- _INSTRUCTIONS FOR THE TASK_
Lines from the one containing "At what coordinates should I click to accomplish: Pick" through the last line of the data are to be repeated word for word, both ends included.

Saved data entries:

== Segment start ==

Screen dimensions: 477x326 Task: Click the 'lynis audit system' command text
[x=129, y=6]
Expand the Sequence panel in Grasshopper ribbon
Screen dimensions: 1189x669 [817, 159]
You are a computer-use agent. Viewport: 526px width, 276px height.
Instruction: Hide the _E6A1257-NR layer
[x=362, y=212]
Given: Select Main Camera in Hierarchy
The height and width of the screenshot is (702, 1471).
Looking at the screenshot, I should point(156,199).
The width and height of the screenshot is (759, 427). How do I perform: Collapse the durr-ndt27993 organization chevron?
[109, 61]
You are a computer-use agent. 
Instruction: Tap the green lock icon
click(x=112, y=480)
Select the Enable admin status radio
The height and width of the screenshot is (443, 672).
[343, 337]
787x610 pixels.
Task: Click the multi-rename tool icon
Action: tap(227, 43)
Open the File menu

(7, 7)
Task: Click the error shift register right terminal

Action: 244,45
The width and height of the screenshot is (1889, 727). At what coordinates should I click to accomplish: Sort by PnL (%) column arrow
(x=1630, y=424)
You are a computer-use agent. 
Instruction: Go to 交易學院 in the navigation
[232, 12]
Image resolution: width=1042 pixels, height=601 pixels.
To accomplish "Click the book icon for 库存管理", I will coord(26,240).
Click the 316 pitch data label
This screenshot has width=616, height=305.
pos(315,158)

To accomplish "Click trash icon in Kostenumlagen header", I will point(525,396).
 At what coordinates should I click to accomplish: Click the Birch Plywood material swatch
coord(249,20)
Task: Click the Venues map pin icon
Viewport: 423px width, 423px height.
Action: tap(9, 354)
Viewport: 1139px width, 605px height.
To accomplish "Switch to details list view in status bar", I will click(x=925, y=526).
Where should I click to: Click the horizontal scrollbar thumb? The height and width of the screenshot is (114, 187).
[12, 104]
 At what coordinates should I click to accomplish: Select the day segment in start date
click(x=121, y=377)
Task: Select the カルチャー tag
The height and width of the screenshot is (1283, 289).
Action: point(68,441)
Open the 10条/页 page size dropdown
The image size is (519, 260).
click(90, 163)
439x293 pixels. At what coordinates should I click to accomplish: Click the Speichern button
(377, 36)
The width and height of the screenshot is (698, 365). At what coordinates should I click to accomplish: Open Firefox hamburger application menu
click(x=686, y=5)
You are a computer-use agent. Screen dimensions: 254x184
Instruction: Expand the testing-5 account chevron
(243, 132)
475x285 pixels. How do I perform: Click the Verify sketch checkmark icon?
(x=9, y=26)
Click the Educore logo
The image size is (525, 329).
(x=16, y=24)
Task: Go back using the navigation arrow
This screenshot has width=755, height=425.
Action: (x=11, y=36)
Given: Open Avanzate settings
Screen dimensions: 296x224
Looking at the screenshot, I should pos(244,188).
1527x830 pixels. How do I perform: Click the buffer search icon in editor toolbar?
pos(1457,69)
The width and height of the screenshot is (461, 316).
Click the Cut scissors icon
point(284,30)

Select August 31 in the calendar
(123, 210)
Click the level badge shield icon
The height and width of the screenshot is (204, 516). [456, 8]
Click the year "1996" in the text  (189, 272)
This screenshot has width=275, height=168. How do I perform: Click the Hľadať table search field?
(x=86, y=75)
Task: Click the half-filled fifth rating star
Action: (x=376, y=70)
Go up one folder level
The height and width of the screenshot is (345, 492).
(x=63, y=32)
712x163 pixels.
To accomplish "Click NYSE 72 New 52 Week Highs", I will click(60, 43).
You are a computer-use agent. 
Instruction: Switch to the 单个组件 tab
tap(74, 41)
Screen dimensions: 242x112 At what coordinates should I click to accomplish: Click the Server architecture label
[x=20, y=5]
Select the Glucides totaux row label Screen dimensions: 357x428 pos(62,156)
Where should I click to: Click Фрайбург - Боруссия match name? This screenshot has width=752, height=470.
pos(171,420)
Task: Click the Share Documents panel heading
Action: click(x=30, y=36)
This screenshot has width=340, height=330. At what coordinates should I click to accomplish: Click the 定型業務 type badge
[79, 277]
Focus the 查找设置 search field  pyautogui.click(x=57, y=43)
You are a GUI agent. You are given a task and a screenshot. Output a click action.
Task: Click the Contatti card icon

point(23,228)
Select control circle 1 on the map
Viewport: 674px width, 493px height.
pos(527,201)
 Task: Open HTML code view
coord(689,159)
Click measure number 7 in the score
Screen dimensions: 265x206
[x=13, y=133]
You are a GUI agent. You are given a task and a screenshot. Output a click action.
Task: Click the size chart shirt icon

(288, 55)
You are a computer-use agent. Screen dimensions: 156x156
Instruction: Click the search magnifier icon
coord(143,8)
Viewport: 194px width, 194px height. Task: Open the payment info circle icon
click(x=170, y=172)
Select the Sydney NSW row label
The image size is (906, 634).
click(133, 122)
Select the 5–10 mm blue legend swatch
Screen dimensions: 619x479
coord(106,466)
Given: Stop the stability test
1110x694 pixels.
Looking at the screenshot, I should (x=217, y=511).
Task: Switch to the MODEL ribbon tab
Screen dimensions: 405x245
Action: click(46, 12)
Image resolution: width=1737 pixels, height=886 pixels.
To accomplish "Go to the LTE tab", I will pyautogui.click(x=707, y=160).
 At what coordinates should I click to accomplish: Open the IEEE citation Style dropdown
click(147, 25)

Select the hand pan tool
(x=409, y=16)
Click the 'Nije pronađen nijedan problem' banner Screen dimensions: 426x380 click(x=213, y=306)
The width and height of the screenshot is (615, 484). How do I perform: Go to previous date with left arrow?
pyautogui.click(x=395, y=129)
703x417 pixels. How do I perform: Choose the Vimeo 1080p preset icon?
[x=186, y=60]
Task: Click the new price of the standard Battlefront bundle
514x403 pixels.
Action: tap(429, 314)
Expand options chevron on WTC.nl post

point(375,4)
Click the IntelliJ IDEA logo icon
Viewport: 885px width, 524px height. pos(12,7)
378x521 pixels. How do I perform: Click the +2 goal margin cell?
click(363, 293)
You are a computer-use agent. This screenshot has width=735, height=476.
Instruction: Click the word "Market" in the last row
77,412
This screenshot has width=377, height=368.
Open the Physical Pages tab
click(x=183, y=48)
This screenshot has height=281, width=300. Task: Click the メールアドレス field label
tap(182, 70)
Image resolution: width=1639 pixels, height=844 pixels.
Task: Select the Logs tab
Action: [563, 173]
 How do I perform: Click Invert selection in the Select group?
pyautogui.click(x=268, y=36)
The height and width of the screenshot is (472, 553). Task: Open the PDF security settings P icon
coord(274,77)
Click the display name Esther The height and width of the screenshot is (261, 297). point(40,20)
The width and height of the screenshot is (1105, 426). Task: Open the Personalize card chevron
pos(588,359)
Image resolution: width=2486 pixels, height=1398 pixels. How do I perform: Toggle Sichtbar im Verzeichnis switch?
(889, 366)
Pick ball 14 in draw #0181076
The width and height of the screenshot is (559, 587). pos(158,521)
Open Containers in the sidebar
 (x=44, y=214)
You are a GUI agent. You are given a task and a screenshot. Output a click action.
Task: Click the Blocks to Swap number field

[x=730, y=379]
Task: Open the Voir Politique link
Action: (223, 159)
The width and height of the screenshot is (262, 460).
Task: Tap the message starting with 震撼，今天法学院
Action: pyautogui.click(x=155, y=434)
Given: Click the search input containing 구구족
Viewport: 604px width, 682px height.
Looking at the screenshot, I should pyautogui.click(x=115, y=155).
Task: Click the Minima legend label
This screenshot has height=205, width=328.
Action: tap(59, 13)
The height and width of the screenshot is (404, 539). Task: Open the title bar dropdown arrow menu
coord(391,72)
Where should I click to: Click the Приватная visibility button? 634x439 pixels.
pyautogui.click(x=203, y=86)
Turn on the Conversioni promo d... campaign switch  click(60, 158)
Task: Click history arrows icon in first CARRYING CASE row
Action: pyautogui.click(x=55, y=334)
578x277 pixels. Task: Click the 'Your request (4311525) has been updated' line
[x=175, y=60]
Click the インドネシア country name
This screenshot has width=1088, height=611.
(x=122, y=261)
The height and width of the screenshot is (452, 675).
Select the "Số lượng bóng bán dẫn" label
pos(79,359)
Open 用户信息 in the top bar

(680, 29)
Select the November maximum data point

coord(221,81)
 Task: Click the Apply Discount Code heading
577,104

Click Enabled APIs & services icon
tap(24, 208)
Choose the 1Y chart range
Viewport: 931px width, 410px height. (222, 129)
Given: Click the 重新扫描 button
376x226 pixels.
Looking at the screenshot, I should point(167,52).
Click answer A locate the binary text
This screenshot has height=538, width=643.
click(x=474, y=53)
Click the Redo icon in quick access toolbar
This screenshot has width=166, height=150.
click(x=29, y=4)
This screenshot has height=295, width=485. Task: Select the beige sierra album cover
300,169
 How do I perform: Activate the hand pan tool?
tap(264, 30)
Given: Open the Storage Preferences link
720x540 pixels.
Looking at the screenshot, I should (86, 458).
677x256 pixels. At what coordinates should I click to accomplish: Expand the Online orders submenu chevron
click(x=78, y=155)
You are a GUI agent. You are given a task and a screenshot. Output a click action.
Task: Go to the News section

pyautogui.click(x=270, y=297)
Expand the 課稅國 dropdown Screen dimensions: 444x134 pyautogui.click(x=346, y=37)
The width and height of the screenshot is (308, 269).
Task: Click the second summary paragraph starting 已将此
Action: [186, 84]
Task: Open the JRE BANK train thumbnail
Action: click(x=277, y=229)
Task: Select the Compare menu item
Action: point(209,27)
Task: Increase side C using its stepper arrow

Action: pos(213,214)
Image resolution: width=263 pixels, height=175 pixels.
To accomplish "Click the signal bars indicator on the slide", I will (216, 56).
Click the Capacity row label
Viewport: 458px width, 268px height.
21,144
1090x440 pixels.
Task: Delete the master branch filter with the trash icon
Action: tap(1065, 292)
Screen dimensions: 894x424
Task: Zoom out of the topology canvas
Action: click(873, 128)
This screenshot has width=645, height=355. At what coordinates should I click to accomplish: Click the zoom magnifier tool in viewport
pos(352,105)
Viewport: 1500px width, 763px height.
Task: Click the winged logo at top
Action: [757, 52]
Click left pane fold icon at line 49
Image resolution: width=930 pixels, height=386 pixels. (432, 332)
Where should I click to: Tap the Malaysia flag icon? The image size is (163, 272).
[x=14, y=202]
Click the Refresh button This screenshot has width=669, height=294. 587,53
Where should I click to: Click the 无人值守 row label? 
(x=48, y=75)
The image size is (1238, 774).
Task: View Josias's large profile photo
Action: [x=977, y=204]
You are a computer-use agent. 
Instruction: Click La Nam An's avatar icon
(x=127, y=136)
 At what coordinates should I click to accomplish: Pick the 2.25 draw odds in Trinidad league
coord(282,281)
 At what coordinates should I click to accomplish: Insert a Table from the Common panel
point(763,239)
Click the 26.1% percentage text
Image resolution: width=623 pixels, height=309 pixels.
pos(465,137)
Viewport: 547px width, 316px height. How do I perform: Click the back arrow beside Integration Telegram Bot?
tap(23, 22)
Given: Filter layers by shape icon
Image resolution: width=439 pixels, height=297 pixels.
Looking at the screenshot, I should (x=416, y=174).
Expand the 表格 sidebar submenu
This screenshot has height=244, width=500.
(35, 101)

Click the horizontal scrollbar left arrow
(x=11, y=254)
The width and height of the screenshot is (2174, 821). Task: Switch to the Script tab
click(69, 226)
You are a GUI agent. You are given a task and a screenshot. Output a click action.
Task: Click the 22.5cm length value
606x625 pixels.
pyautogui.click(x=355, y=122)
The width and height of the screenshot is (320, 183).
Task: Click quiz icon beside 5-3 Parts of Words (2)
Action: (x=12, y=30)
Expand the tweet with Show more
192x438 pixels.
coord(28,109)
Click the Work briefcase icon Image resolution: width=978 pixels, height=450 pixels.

== Segment end ==

- _WRITTEN ANSWER_
 At what coordinates should I click to accomplish: Pick the 2.25 draw odds in Trinidad league
coord(282,281)
 At what coordinates should I click to accomplish: Insert a Table from the Common panel
point(763,239)
Click the 26.1% percentage text
Image resolution: width=623 pixels, height=309 pixels.
pos(465,137)
Viewport: 547px width, 316px height. How do I perform: Click the back arrow beside Integration Telegram Bot?
tap(23, 22)
Given: Filter layers by shape icon
Image resolution: width=439 pixels, height=297 pixels.
Looking at the screenshot, I should (x=416, y=174).
Expand the 表格 sidebar submenu
This screenshot has height=244, width=500.
(35, 101)

Click the horizontal scrollbar left arrow
(x=11, y=254)
The width and height of the screenshot is (2174, 821). Task: Switch to the Script tab
click(69, 226)
You are a GUI agent. You are given a task and a screenshot. Output a click action.
Task: Click the 22.5cm length value
606x625 pixels.
pyautogui.click(x=355, y=122)
The width and height of the screenshot is (320, 183).
Task: Click quiz icon beside 5-3 Parts of Words (2)
Action: (x=12, y=30)
Expand the tweet with Show more
192x438 pixels.
coord(28,109)
Click the Work briefcase icon Image resolution: width=978 pixels, height=450 pixels.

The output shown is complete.